▸ **Reading text**

------------------------------

# Tomcat / shell scripts user rights



## fgordon (Jul 7, 2010)

Hello,

I "need" a webserver that will do some "low-level" system stuff, like mounting/dismounting/access zfs data/check or alter the status of some devices/... ....

While some of this can be done via trigger-files and scripts others should access "real-time" data some shell scripts deliver....

As scripts don`t support suid  I see only one other way to do this with FreeBSD than making a programm that is started via rc.conf offering an interface e.g. on a TCP Port the tomcat servlets communicate with.... 

Or ist there any other way to access "realtime" system data by a tomcat servlet running on a FreeBSD system?


----------



## Christopher (Jul 13, 2010)

I've solved similar problems (web services needing elevated privileges) by configuring sudo to allow the web service (user "www") to execute a carefully crafted shell script without a password.

The web service calls the shell script with sudo and a few specific command line arguments.  The script itself executes with elevated privileges thanks to sudo, and returns the requested data back to the web service.


----------



## fgordon (Jul 15, 2010)

Ah yes forgot about sudo though used it in Linux too   though I implemented the things I needed as mutiple small tcp-services...   but thanks for the answer will surely be very usefull me sooner or later - probably sooner


----------

------------------------------

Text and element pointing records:
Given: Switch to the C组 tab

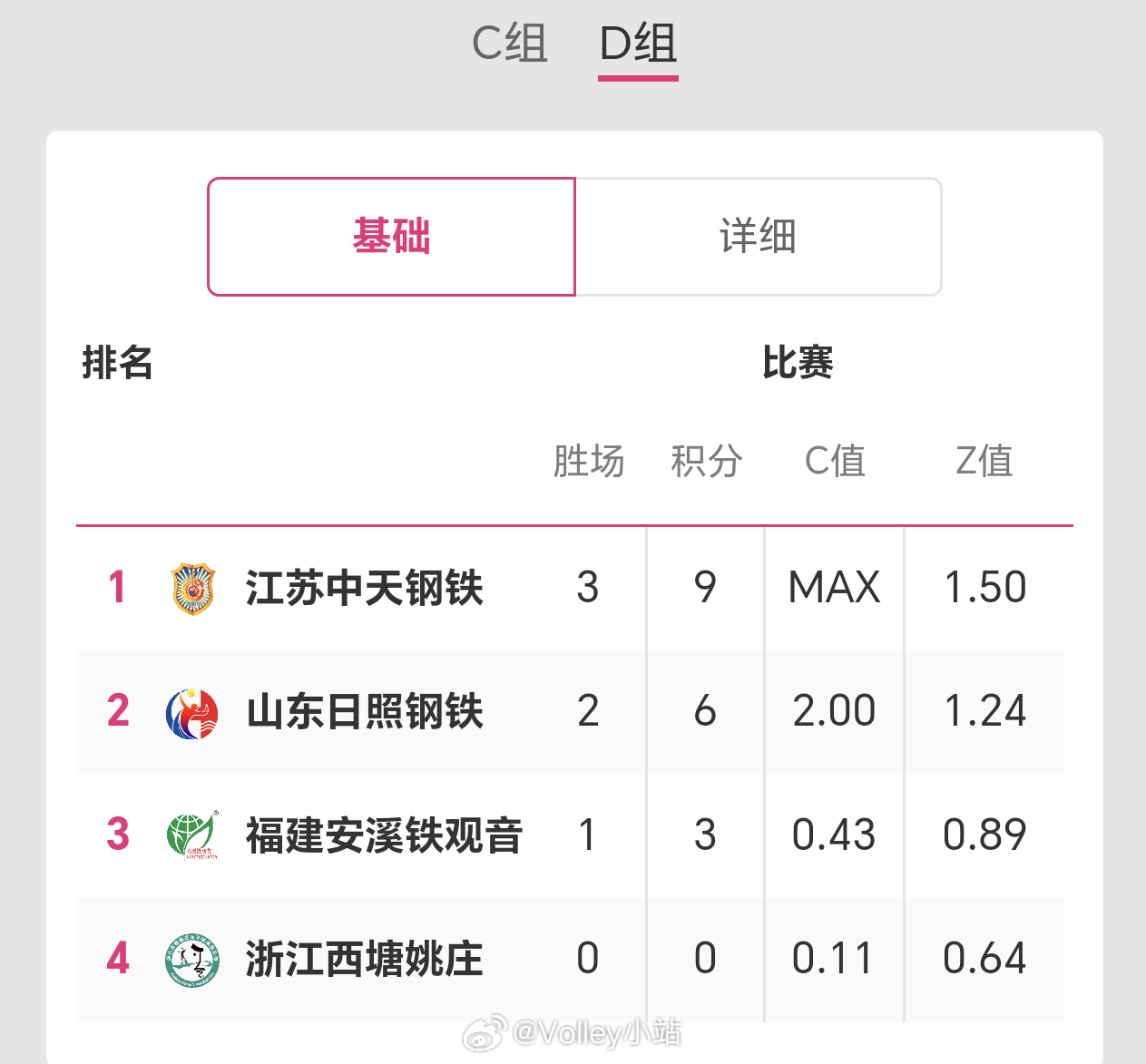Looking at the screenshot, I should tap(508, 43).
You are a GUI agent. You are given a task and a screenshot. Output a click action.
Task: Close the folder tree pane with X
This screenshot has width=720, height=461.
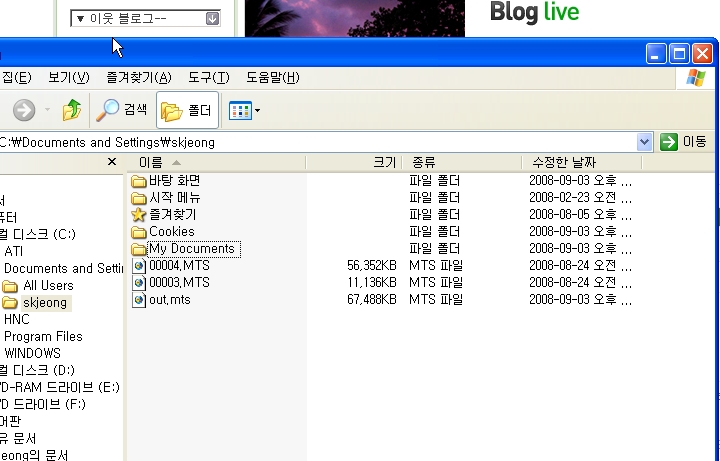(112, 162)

------------------------------

▸ **What this task involves**
From the forum thread on Tomcat and shell script user rights above, write out the passage starting with "I've solved similar" and going on through "the web service.".

▸ **Written solution**
I've solved similar problems (web services needing elevated privileges) by configuring sudo to allow the web service (user "www") to execute a carefully crafted shell script without a password.

The web service calls the shell script with sudo and a few specific command line arguments.  The script itself executes with elevated privileges thanks to sudo, and returns the requested data back to the web service.